## Task objective
Rewrite the lines of the data from the line containing "The height and width of the screenshot is (420, 560)." through the line containing "donut-1-value-label-ne-sait-pas: 26% is", inclusive, replacing "element" with "item" and leaving everything else unchanged.

──────── Records provided ────────

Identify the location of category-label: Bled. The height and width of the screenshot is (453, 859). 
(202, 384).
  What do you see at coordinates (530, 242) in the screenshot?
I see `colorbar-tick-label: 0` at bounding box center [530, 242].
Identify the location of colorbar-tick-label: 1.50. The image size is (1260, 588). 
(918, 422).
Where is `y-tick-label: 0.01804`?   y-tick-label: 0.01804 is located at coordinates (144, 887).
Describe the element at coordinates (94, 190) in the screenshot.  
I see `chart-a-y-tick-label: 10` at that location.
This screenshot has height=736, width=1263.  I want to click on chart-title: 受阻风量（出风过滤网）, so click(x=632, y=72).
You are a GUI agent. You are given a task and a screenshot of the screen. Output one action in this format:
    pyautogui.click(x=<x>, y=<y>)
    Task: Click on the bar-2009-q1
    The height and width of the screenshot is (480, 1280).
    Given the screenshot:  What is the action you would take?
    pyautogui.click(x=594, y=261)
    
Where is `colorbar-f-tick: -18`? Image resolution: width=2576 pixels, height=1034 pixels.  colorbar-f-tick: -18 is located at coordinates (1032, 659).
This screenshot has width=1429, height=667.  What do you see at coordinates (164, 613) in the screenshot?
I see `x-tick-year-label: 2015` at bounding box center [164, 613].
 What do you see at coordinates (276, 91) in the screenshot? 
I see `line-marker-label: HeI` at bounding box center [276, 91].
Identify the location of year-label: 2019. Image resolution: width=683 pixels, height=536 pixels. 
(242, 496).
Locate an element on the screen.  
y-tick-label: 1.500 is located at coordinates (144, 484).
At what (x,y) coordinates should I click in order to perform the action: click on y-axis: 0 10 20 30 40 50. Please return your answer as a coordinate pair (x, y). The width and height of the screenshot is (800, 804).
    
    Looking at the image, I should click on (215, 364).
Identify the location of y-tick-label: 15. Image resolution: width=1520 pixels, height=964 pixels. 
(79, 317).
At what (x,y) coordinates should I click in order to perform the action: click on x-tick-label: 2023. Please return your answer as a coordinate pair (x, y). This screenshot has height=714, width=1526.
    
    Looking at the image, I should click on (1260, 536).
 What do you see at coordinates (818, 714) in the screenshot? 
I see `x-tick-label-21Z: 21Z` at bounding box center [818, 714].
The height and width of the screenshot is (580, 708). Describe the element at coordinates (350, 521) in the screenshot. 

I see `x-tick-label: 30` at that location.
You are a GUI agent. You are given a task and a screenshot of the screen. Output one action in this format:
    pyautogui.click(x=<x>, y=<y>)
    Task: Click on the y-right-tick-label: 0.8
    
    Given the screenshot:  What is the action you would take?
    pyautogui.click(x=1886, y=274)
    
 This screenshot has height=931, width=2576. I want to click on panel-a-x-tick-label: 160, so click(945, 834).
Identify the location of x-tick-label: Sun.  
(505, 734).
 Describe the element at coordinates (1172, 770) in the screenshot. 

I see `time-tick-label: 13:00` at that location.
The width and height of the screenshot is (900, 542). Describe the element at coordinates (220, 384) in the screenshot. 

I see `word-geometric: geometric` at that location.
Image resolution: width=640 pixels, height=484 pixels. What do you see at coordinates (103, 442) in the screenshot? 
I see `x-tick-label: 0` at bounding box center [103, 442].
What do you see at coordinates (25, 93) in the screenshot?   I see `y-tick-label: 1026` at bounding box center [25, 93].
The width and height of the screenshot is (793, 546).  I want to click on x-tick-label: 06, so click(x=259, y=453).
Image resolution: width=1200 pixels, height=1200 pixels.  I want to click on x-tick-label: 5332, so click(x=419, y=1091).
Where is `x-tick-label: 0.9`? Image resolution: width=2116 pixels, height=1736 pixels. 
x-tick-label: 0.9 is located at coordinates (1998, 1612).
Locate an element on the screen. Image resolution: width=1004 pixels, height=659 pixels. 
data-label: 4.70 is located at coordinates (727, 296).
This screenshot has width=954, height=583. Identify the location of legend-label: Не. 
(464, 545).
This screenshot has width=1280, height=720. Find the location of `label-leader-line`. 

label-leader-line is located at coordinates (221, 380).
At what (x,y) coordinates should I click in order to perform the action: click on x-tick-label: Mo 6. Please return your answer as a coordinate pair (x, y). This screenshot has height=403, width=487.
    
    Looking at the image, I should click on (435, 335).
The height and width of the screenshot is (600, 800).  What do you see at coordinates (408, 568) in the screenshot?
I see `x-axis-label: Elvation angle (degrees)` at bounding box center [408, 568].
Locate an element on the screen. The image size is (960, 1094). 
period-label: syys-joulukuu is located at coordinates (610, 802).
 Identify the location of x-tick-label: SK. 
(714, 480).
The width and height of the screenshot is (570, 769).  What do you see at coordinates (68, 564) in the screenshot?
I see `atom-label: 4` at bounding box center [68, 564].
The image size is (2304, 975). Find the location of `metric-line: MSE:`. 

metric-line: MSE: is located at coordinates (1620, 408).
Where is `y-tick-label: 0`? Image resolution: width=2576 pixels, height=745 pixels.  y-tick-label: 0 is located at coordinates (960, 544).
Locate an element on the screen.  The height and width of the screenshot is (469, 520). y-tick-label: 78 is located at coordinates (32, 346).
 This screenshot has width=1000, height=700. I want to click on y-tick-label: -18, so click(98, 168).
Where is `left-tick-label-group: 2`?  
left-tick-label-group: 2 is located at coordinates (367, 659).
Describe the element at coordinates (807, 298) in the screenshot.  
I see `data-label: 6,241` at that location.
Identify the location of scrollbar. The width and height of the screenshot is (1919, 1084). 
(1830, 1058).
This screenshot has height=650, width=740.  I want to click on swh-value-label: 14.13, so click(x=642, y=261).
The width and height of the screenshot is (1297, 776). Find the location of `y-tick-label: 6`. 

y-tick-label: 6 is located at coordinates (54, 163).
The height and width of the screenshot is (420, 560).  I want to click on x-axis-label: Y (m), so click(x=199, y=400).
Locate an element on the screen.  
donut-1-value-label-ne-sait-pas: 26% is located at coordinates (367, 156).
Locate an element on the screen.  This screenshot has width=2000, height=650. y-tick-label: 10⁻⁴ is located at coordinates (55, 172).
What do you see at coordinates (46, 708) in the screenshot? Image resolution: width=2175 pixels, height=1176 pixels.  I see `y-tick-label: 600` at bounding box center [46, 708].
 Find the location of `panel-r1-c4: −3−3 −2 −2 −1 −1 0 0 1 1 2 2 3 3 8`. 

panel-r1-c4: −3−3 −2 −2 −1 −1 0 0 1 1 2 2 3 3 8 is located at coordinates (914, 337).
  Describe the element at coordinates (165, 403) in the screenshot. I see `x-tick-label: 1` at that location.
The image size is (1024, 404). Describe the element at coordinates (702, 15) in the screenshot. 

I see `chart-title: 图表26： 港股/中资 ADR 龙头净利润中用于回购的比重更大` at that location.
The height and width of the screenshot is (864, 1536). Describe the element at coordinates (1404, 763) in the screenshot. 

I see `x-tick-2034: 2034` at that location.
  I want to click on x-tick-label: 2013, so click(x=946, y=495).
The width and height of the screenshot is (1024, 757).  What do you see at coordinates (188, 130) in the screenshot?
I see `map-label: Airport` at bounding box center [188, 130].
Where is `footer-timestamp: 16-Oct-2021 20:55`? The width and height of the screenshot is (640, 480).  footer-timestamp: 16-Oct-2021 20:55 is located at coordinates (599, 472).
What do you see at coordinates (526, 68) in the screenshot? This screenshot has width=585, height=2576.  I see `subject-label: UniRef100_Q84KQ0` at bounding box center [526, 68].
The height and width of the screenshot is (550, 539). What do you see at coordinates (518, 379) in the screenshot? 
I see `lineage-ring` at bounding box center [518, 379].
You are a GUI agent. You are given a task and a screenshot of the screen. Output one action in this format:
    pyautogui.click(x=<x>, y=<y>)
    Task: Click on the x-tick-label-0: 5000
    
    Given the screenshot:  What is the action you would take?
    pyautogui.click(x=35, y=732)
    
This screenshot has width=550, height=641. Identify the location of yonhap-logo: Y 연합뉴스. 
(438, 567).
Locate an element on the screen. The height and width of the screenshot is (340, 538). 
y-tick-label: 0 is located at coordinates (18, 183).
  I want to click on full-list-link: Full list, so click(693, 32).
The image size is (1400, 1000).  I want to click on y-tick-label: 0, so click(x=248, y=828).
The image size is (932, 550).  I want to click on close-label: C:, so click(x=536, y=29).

────────

## Answer section
The height and width of the screenshot is (420, 560).  I want to click on x-axis-label: Y (m), so click(x=199, y=400).
Locate an item on the screen.  
donut-1-value-label-ne-sait-pas: 26% is located at coordinates (367, 156).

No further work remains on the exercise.